What this task involves: The line containing "Screen dimensions: 1148x1054" marks the start. Restate it and every following line through the end of the records exactly, and nothing else, leaving out the pictures.

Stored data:
== == ==
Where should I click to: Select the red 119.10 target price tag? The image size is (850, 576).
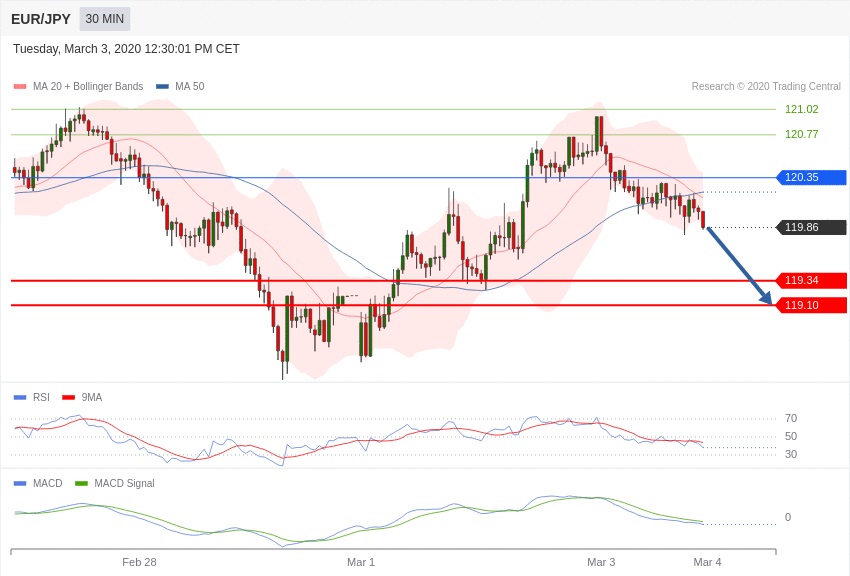(812, 305)
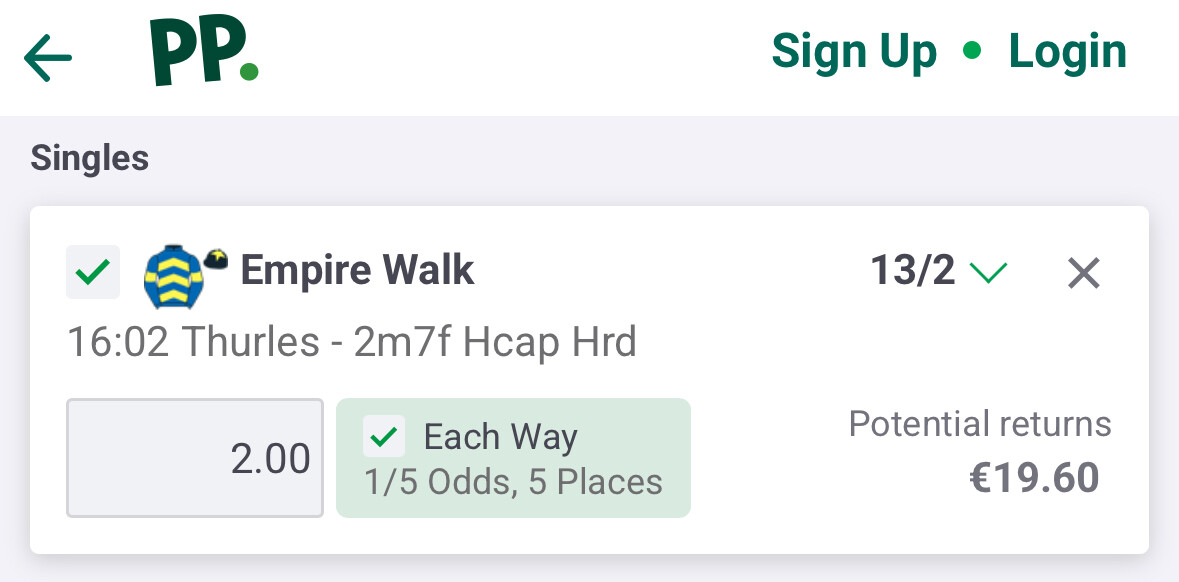Click the green dot beside Sign Up

click(972, 51)
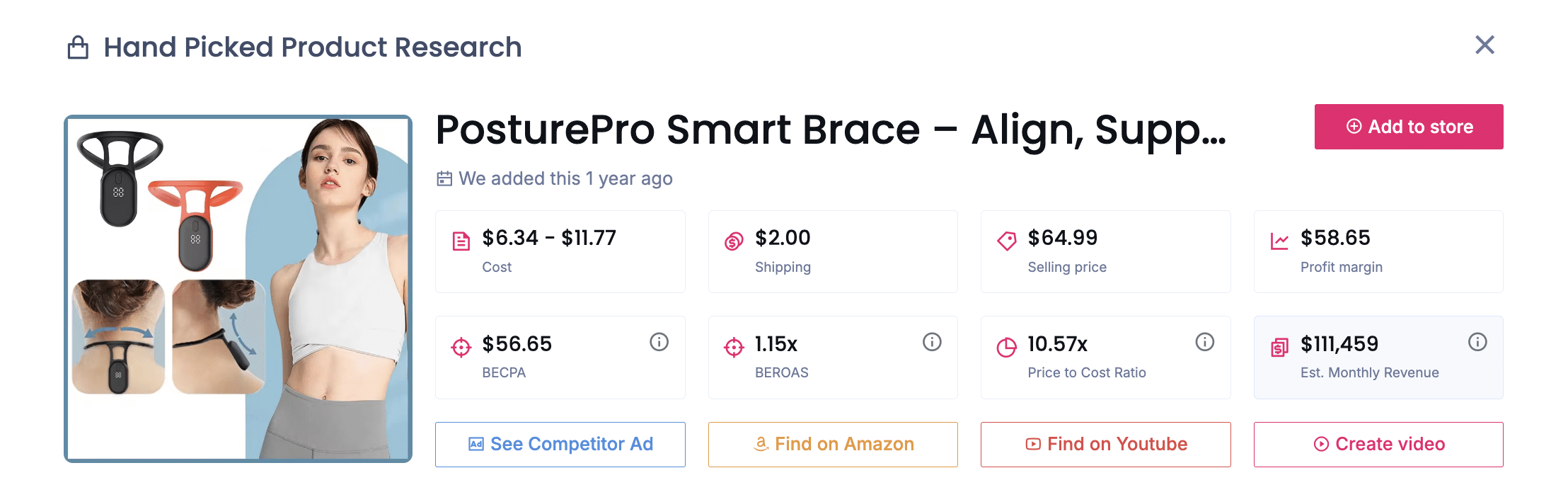Click Create video for the product
The height and width of the screenshot is (480, 1568).
pyautogui.click(x=1378, y=444)
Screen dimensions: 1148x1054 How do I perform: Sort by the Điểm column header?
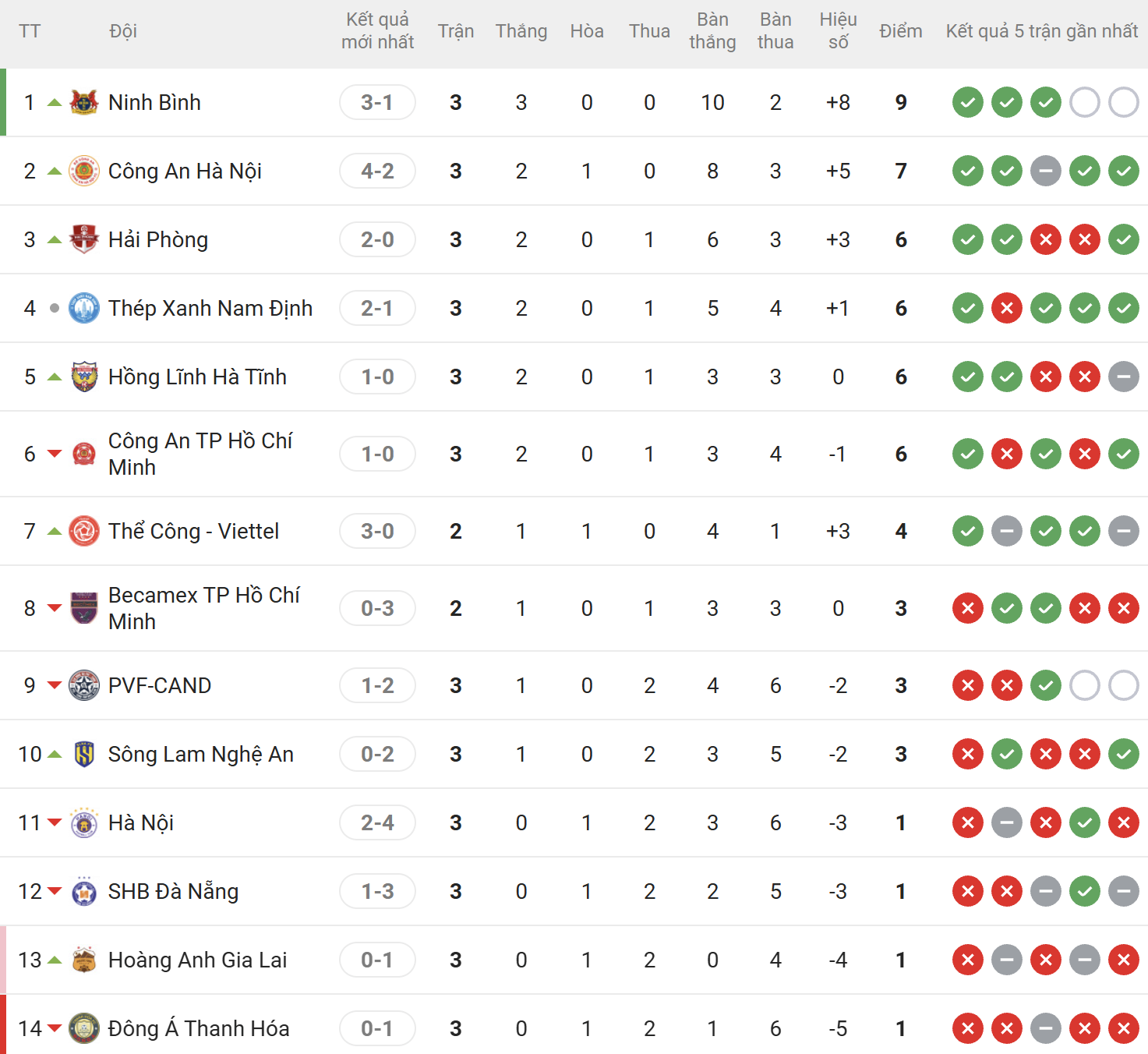click(901, 31)
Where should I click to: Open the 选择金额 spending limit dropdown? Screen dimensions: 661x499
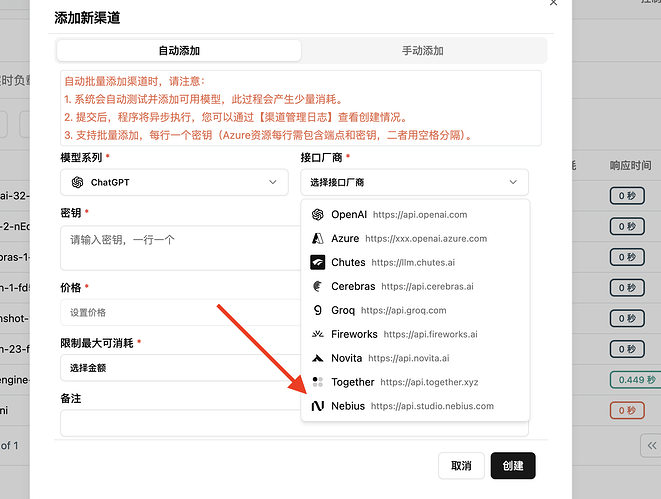click(x=174, y=367)
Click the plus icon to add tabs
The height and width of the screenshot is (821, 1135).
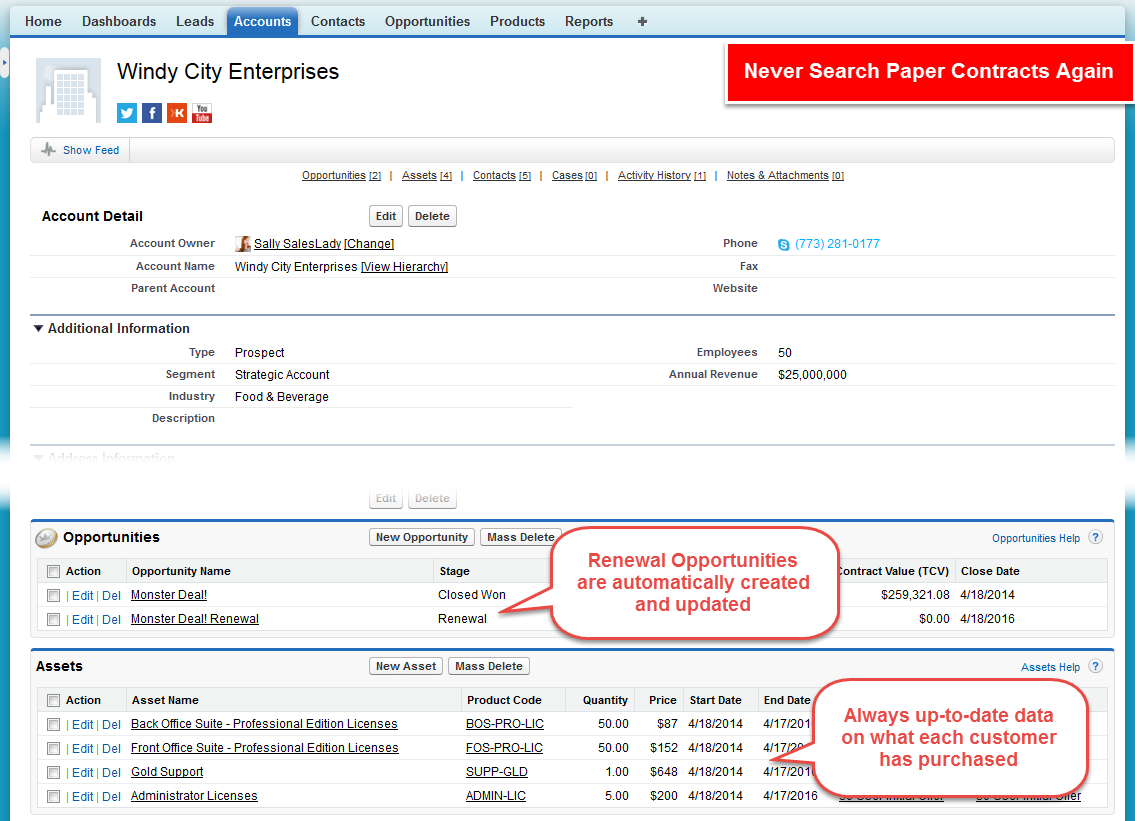pyautogui.click(x=641, y=20)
== == ==
Worked solution:
Screen dimensions: 1148x1054 How do I perform: Sort by the Điểm column header?
click(901, 31)
Where should I click to: Open the 选择金额 spending limit dropdown? Screen dimensions: 661x499
click(x=174, y=367)
Click the plus icon to add tabs
The height and width of the screenshot is (821, 1135).
pyautogui.click(x=641, y=20)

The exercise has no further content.